→ **PASSAGE TO READ**:
Yeah, I totally agree with you here. I just think that dirty cache
situation might be much more common and less avoidable, which means it
requires a lot of dancing around in terms of tooling, documentation,
testing, etc. But it can easily be solved, it's not a hard problem,
it's just time-consuming and this is something that Kent might use
some help with.

>
>> > And this isn't a trivial amount of work - and besides finishing the on disk
>> > format, there's a fair amount of work on tooling and related stuff to make sure
>> > everything is ready for the switch.
>> >
>> > And, I can't work for free, so somehow funding has to be secured. Given the
>> > number of companies that are using bcache, and the fact that Canonical and SuSe
>> > are both apparantly putting in at least a little bit of engineering time into
>> > supporting bcache, you'd think it should be possible but offers have not been
>> > forthcoming.

→ **DATA EXCERPT**:

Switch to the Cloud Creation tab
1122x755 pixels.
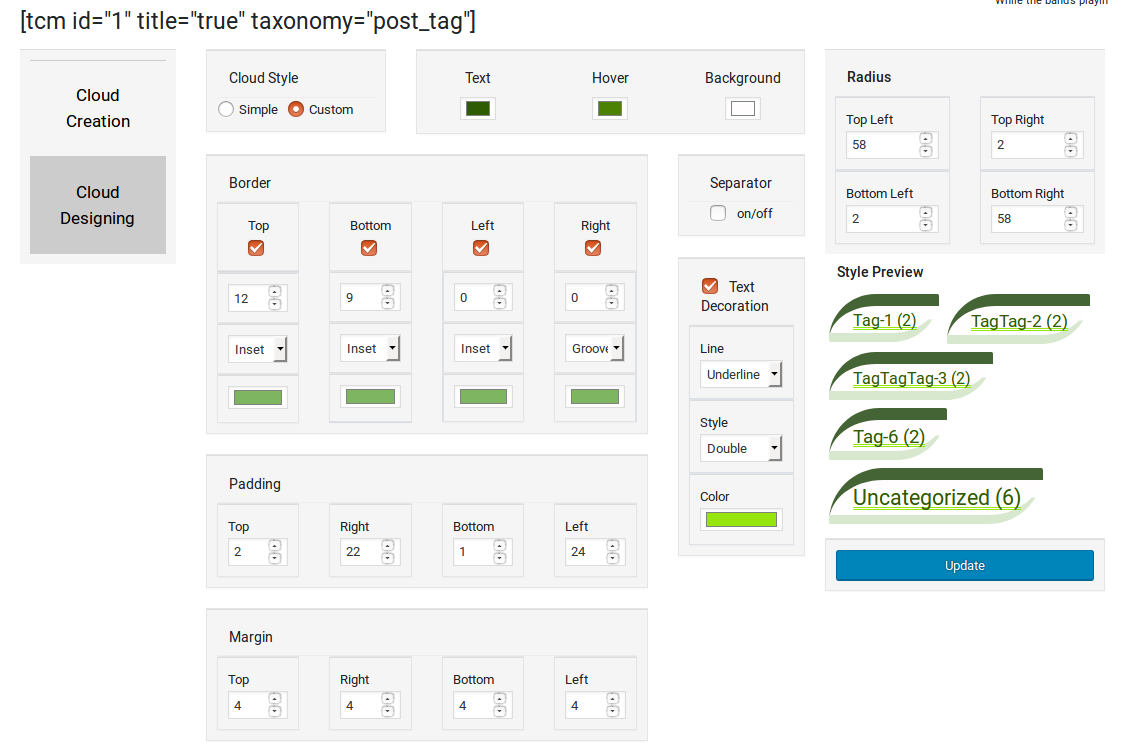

→ **WHAT YOU SHOULD DO**: Please summarize the bcache discussion in two sentences. The data is not needed for this.

→ **RESPONSE TO THIS EXERCISE**: The reply agrees but suggests the dirty cache situation may be more common and less avoidable, calling for a lot of work on tooling, documentation and testing that is time-consuming rather than hard, and that Kent might use some help with. The quoted message says the work is not trivial, covering the on-disk format and tooling, and that funding must be secured, yet despite many companies using bcache and Canonical and SuSe putting in some engineering time, offers have not been forthcoming.